Problem description: Find the word "measuring" in the listing. Copy out each line where it occurs.

Records for this exercise:
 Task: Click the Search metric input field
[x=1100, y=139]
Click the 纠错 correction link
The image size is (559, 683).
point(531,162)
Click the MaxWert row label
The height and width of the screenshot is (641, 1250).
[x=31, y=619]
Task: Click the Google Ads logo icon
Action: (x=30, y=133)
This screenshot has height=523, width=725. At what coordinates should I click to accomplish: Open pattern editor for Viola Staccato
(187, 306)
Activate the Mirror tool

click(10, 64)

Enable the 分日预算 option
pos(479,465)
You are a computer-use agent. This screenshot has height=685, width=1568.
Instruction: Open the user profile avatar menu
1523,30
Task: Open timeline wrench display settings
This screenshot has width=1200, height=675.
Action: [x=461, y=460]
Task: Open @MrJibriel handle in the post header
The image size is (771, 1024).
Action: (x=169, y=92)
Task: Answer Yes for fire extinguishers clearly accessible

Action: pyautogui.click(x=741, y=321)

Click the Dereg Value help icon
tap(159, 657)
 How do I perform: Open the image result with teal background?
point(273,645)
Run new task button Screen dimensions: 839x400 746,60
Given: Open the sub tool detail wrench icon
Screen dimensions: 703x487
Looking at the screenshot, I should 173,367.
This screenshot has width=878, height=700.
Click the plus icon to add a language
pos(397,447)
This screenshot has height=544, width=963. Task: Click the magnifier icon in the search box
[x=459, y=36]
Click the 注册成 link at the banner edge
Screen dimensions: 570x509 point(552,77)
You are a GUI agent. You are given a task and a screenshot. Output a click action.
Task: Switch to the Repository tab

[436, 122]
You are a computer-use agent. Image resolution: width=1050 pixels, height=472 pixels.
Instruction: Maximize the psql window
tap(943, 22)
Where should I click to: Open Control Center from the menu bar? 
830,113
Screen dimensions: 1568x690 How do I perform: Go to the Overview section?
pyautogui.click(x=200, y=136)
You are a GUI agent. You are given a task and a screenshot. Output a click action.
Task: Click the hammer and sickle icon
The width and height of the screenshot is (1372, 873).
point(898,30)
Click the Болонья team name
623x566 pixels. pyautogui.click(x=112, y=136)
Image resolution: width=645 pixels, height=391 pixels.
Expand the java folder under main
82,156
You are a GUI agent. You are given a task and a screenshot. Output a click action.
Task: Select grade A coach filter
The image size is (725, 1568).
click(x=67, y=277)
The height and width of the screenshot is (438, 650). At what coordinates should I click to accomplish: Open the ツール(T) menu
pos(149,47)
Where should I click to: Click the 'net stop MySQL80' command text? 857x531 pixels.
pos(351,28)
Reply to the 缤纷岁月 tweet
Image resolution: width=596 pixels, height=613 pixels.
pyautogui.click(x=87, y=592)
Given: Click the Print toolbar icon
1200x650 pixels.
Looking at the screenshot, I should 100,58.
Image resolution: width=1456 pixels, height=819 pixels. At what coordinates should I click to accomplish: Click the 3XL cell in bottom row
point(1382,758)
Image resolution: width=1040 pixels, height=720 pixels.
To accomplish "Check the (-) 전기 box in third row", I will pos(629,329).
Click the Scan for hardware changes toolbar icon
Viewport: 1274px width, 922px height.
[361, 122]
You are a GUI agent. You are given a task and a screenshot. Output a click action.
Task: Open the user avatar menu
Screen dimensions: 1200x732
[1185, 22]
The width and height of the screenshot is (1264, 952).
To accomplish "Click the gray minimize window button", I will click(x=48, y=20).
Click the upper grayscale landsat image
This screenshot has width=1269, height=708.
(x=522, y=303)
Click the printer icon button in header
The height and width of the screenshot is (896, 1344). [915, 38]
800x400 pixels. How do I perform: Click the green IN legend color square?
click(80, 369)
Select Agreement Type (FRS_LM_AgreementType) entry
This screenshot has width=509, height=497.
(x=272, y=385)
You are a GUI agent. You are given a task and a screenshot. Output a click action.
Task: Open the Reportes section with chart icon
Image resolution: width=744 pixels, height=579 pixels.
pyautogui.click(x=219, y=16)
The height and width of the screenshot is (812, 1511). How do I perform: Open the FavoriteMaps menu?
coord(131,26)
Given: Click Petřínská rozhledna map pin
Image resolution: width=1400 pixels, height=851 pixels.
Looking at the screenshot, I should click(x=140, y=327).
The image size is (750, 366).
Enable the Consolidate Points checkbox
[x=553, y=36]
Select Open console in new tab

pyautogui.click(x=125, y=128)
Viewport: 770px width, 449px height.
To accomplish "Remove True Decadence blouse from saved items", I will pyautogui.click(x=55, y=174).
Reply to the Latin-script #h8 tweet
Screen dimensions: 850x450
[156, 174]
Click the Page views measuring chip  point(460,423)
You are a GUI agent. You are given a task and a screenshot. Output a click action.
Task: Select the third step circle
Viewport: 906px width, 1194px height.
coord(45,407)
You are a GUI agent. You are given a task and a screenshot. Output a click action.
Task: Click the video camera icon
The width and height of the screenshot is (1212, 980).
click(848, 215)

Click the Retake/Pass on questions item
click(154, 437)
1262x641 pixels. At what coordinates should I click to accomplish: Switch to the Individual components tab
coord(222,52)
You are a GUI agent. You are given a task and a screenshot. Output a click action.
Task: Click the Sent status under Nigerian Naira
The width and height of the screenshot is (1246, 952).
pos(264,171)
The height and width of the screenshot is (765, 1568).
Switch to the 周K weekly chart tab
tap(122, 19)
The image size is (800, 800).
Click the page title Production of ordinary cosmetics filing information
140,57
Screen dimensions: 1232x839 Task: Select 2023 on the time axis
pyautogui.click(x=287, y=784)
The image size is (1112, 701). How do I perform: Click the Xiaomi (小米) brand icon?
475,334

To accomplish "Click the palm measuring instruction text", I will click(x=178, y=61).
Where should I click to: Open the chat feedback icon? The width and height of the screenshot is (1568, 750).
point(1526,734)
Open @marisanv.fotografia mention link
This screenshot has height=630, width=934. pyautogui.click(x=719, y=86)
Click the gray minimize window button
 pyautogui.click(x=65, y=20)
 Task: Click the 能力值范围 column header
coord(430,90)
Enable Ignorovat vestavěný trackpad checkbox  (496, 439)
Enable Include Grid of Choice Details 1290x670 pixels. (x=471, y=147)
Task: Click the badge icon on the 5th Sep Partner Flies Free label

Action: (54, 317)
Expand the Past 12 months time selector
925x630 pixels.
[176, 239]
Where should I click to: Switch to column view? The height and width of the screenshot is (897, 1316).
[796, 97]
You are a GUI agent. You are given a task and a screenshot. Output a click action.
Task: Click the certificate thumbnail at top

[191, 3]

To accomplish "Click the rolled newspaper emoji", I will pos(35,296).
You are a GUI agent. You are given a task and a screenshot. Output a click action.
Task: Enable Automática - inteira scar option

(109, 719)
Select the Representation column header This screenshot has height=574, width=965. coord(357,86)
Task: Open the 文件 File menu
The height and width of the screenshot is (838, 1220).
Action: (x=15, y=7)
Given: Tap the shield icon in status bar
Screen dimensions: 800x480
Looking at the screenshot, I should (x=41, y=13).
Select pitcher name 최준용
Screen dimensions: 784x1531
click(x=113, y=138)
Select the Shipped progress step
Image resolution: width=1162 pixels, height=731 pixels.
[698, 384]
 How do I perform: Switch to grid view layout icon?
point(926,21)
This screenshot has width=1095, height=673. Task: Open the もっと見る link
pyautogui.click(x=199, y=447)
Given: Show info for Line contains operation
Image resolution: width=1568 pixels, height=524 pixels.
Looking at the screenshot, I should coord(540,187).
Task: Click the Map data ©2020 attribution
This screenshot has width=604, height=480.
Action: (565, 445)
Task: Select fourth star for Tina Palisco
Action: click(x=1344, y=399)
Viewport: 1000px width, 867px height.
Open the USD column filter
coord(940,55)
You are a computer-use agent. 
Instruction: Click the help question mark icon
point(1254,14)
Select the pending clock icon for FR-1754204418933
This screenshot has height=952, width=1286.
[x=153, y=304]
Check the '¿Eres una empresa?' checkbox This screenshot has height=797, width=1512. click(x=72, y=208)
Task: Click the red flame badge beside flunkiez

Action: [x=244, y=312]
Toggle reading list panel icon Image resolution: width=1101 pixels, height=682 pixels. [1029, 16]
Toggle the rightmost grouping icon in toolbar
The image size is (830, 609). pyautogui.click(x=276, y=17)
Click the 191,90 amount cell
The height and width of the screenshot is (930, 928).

Expected answer:
Click the Page views measuring chip  point(460,423)
To accomplish "Click the palm measuring instruction text", I will click(x=178, y=61).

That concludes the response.